The 220uF/250V caps were chosen for reliability and being reasonably sized.  Many other 220uF/250V electrolytics are so much bigger that they just don't fit in certain kits where we use these parts.  The 10,000uF/6.3V capacitors are not in the signal path, there is no benefit to changing them to something else.



Some caps I can only find in the snap-in type. Can I extend the leads with Teflon coated wire on these?

Long life for power supply, and audio grade for shunt reg lytics?
I've seen snap-in caps mounted as you describe with wires soldered to the legs, then those wires soldered onto terminal strips/boards.
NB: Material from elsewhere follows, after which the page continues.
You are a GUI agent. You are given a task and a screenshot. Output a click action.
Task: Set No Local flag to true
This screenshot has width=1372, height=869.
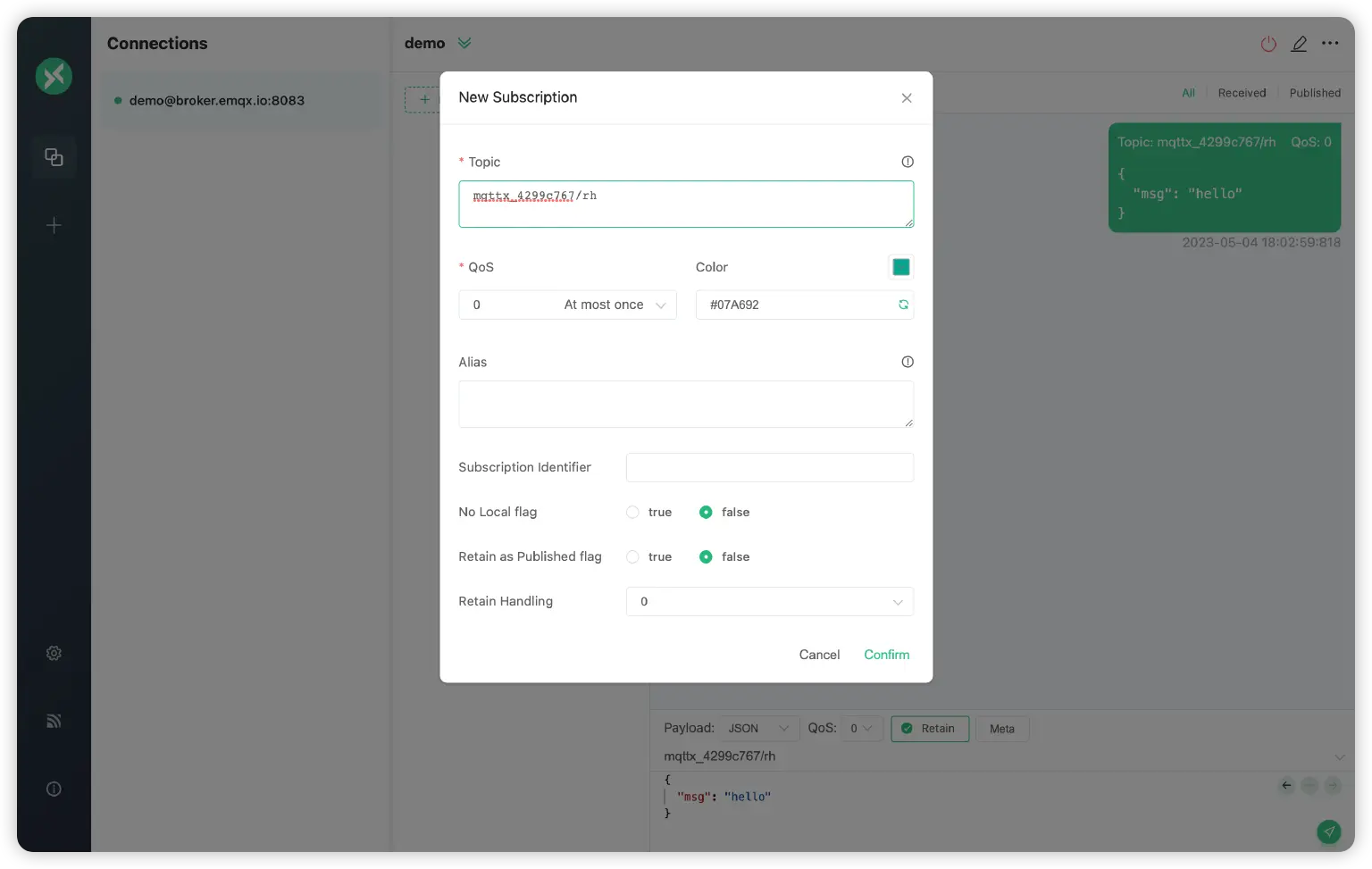(x=632, y=512)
Not surprisingly, every time I have seen this, it's been on a repair where I've had to remove them and replace them with appropriate parts.  I would strongly advise against using snap-in capacitors in the C2A, and we even changed to leaded capacitors in the standard Crack because they are so much easier to work with.  Additionally, you're still swapping parts that are well isolated by the hybrid shunt regulator, so it will end up being an exercise in changing out very nice, brand new capacitors with different brand new capacitors.  There isn't a lot to be gained by doing this IMO.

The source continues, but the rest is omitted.